Similarly, there is little publicly available information about, and there has been no research into, the extent and outcomes of agency monitoring of the post-contractual stage of PPPs. Do agencies determine whether VFM has been achieved in the post-contractual stage, and, if so, what methodology do they use?
Confirming VFM in the operating stage is problematic and also does not appear to have been widely investigated by Australian auditors-general. The study into audit reports found that changes in anticipated risk allocations in the post-contractual (construction and operating) stage of PPPs had only been subject to investigation in four of 10 identified stand-alone performance audits. Three of those audits were classified as substantive and provided analysis of the effect of changes in risk premiums and their impact on returns to the state, on PPP term and tolls, and on the use of public money in toll road projects. The systems-based audit into a pre-2000 PPP hospital delivering core medical and other services merely noted that the effect of the identified change in risk premiums was marginal. That study also demonstrated that the pre-contractual stage had been the focus of eight of the 10 performance audits, suggesting that Australian auditors-general may need to put more resources into auditing PPP arrangements, and to focus their efforts on investigating the achievement of anticipated VFM to provide some assurance that government policy is being implemented effectively.

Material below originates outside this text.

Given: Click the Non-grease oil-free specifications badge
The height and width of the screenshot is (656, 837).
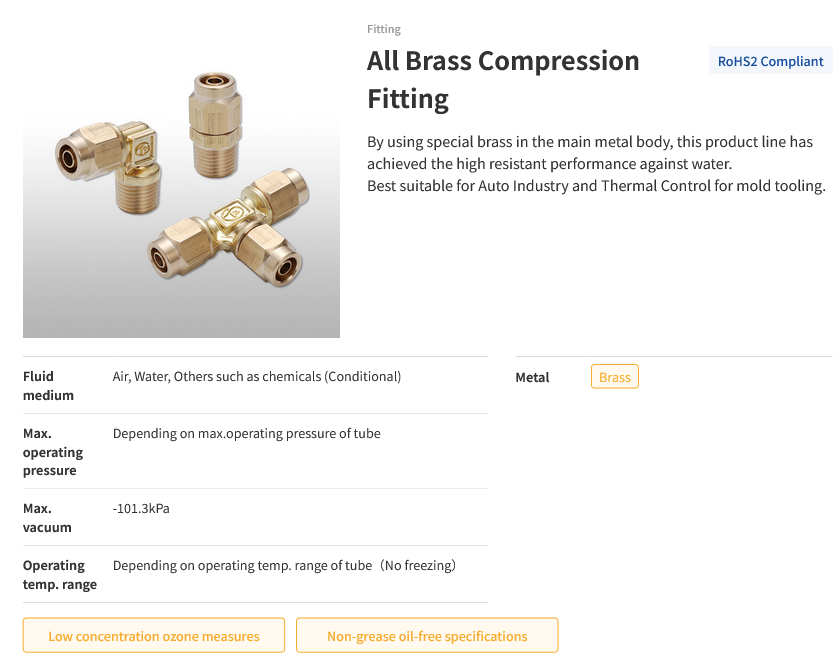Looking at the screenshot, I should [427, 635].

Not all PPP projects, or even all PPP categories, appear to have been subject to systematic performance auditing by Australia's auditors-general. A study conducted by English and Guthrie in 2003 suggested that auditors-general play a relatively insignificant role in PPP oversight.[49] Evidence presented by English in 2006[50] indicates that the record of Australian auditors-general is patchy. It appears that no audit office has consistently or strategically performance audited a range of PPP projects. If auditors-general are not performing a significant PPP oversight role, the question asked by English and Guthrie[51] as to who has taken responsibility for the oversight of PPPs remains unanswered.